Accurate replication of DNA and faithful segregation of chromosomes are essential for most forms of life. In multi-cellular organisms, the control of these processes differs markedly between various cell types and between organisms. For example, the number of cell divisions is tightly controlled in adult blood-forming stem cells, whereas embryonic stem cells are essentially immortal. Furthermore, most adult stem cells are typically quiescent, whereas embryonic stem cells turnover rapidly. The number of cell divisions adult stem cells can undergo seems much more tightly controlled in humans than in mice, perhaps because tumor growth represents a greater risk to reproductive fitness for humans (with a longer lifespan and a larger body mass) than mice. In general, it has become clear that tight control of cell cycle properties is crucial for both normal development and prevention of tumor growth.
Cell cycle checkpoints are regulatory pathways that ensure that critical events such as DNA replication and chromosome segregation are completed with high fidelity. Interestingly, murine embryonic stem (ES) cells do not appear to activate typical checkpoint responses following DNA damage, yet such cells are very efficient in maintaining a diploid genome. We previously engineered murine ES cells (1) with specific defects in the replication of chromosome ends (telomeres). Surprisingly, such cells appear to grow normally until differentiation is induced. In order to address questions about the molecular mechanisms that explain these observations, we are using these and other ES cells expressing fluorescent reporter constructs in genetic screens and live cell imaging techniques. The goal of these studies is to characterize the pathways involved in cell cycle checkpoints, telomere maintenance and DNA damage responses in ES cells before and after induction of differentiation.

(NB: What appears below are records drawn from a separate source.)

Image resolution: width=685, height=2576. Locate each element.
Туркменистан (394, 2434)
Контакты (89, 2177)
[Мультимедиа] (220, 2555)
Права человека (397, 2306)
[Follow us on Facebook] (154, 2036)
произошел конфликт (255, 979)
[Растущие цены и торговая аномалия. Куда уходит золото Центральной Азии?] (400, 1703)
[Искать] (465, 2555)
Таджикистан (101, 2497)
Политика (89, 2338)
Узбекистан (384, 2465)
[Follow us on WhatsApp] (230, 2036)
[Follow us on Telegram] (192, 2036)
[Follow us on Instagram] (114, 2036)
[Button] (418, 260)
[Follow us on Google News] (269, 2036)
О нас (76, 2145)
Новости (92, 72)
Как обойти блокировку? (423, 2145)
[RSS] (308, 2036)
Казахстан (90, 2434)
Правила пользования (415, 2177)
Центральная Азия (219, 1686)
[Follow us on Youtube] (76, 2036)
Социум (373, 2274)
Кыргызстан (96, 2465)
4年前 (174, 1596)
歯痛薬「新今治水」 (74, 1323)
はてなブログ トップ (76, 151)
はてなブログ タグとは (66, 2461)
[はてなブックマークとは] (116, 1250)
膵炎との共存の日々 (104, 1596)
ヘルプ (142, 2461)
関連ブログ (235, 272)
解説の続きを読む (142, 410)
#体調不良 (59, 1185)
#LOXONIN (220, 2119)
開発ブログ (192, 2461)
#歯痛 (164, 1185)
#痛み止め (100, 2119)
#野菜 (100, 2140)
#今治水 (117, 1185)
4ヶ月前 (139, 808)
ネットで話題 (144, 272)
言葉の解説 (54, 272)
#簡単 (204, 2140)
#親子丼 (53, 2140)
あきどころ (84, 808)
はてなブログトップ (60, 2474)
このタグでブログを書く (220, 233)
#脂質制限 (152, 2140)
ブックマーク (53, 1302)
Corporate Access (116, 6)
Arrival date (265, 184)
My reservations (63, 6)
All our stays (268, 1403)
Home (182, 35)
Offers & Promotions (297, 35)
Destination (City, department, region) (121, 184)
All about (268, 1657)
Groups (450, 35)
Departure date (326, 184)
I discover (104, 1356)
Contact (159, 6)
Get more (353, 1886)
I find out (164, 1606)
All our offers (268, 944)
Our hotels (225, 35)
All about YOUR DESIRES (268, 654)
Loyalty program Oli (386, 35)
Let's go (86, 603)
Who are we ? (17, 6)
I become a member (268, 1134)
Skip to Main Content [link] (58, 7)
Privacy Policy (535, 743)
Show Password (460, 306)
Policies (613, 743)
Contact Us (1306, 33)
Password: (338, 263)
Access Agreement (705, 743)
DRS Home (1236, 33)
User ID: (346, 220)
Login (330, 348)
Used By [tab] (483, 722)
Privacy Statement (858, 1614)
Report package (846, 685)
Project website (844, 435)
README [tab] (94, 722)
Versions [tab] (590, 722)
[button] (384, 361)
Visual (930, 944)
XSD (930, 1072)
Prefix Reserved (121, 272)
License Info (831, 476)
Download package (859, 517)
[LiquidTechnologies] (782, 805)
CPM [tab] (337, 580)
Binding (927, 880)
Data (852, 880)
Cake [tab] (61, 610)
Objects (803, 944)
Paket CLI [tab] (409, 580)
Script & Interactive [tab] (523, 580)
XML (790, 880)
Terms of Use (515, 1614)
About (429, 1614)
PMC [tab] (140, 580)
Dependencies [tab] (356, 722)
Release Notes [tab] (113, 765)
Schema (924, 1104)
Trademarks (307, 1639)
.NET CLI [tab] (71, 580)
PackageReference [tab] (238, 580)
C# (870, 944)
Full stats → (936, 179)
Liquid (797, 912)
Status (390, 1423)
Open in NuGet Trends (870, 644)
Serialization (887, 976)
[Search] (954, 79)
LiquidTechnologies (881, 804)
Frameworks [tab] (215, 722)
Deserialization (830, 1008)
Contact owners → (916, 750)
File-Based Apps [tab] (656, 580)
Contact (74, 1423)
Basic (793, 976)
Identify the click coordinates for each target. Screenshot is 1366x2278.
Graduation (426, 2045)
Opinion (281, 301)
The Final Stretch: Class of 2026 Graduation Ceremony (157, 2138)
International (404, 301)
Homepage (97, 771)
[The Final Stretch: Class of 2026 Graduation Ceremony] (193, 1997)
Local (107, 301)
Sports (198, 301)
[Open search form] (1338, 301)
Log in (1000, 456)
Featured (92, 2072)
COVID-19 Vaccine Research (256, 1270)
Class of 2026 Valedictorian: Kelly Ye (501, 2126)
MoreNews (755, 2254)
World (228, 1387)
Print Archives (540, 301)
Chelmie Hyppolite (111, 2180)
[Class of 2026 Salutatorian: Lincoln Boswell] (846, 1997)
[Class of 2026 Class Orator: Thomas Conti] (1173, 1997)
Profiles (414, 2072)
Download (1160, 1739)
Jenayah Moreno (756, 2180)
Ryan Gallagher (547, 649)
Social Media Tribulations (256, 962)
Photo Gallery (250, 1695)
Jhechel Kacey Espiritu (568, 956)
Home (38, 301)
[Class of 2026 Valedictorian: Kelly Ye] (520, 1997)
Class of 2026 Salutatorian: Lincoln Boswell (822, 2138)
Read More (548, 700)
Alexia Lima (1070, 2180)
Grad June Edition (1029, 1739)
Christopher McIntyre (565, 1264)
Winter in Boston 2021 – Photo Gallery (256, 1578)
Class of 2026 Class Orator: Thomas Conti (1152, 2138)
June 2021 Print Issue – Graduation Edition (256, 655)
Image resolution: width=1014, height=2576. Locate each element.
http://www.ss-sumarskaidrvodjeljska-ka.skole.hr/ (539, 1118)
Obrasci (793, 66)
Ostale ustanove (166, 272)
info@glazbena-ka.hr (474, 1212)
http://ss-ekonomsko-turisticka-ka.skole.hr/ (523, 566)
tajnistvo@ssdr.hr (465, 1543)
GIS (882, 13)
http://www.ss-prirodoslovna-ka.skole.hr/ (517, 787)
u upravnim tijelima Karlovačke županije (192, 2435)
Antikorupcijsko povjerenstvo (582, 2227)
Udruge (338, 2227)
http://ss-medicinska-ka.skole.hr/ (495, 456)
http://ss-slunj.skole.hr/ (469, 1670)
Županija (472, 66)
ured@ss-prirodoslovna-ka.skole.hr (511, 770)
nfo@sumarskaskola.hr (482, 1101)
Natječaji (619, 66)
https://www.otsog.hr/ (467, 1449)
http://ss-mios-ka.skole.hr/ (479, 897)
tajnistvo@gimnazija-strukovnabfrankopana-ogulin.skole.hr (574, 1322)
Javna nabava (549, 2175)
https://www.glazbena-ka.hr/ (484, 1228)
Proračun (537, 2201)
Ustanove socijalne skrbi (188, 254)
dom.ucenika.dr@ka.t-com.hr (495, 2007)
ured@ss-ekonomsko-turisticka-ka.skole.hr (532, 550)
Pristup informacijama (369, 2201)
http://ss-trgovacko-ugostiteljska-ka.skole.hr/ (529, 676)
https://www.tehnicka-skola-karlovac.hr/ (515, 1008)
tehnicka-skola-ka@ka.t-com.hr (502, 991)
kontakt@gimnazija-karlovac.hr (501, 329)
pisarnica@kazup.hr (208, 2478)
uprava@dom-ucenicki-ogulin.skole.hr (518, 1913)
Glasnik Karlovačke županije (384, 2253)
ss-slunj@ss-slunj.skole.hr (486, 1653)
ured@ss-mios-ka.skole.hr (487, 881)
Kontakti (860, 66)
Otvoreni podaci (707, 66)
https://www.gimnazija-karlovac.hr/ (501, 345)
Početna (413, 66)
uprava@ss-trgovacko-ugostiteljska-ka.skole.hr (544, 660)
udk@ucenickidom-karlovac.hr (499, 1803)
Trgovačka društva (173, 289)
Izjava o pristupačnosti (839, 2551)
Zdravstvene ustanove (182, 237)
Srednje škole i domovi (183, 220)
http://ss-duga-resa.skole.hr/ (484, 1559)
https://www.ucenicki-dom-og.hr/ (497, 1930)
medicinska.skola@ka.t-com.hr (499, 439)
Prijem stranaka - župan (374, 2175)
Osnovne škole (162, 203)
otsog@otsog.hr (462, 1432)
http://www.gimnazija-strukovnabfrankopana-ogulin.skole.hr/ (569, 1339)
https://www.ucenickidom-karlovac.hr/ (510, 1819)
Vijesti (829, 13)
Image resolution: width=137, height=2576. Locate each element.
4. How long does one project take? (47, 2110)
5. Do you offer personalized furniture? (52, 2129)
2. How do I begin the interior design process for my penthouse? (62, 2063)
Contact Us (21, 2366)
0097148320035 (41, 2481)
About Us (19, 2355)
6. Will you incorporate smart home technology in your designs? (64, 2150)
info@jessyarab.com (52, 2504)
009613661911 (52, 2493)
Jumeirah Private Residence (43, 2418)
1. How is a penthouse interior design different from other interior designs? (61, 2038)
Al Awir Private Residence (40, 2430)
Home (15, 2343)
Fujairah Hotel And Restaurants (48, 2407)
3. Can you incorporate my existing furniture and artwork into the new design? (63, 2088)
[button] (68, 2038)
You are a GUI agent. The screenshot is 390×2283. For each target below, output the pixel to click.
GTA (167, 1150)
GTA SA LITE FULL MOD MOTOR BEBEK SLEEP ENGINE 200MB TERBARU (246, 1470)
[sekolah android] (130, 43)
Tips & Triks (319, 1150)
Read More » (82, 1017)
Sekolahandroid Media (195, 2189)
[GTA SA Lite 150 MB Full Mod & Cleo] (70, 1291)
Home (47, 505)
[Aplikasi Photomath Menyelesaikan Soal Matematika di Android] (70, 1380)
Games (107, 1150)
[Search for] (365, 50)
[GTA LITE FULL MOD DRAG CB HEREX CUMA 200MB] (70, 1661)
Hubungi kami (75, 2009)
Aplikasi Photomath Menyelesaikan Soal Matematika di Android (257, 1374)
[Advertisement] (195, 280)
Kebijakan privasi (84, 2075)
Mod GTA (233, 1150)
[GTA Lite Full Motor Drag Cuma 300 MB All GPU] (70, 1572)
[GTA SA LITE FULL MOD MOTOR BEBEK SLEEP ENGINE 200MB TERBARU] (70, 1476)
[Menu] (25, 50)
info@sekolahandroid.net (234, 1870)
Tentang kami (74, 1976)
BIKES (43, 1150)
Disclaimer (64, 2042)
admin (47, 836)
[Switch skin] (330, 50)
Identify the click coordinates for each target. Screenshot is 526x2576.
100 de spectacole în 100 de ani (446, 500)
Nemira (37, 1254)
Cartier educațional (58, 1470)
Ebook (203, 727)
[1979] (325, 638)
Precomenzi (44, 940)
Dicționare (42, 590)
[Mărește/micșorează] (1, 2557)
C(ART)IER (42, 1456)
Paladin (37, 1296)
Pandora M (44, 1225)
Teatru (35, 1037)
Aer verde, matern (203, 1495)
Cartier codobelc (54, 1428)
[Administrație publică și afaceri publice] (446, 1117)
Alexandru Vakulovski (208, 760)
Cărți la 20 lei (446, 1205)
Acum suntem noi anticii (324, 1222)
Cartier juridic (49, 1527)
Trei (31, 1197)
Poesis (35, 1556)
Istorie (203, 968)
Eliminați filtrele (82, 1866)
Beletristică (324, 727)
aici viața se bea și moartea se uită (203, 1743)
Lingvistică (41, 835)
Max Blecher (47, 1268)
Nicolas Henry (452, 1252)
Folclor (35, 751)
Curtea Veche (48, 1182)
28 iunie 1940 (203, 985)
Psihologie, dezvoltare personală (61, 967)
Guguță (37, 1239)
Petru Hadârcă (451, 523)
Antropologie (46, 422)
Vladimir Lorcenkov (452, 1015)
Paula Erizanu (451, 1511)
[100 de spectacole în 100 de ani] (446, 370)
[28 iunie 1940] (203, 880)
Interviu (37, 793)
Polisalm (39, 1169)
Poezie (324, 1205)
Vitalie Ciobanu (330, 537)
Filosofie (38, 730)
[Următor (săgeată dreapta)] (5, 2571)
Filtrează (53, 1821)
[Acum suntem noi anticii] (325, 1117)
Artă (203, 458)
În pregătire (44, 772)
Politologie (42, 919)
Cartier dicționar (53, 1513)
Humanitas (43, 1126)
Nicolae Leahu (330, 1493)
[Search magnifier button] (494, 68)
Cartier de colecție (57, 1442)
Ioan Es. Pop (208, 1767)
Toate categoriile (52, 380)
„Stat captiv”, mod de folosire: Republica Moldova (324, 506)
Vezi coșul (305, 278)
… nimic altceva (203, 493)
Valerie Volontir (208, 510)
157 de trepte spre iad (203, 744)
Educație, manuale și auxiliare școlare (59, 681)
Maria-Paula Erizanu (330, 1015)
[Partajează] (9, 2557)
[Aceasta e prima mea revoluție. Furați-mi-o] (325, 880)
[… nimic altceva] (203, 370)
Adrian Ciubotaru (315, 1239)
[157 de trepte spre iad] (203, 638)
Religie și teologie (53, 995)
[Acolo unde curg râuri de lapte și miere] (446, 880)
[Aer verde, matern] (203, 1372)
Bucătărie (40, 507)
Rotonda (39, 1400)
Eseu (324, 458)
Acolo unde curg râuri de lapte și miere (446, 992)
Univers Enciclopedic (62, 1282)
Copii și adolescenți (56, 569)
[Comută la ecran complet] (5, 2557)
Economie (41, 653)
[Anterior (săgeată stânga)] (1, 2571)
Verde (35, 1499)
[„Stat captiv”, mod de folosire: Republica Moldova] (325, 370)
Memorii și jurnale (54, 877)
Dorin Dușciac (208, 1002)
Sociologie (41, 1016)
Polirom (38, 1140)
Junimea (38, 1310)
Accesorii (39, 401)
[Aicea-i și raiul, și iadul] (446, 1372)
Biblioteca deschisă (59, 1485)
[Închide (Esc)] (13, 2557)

In all mammals telomeres are characterized by TTAGGG repeats and associated proteins. A minimum number of telomere repeats is needed at each end in order to distinguish a normal end form a double strand break and protect chromosome ends from fusion and degradation. Critically short or truncated telomeres trigger a DNA damage response that can cause cell cycle arrest or cell death. Telomeric DNA is lost with each round of cell division via several distinct pathways (2). Lost telomere repeats are normally replenished by the enzyme telomerase, a reverse transcriptase which can add telomere repeats to the 3’ end of chromosomes using an RNA template. Telomerase levels are limiting in normal human blood forming stem cells (3,4) and normal human lymphocytes (5). We have developed novel tools to measure the telomere length in individual cells and individual chromosomes and these quantitative fluorescence in situ hybridization techniques are used to address questions about the role of telomeres in normal aging, tumor progression and specific genetic, hematological and immune disorders.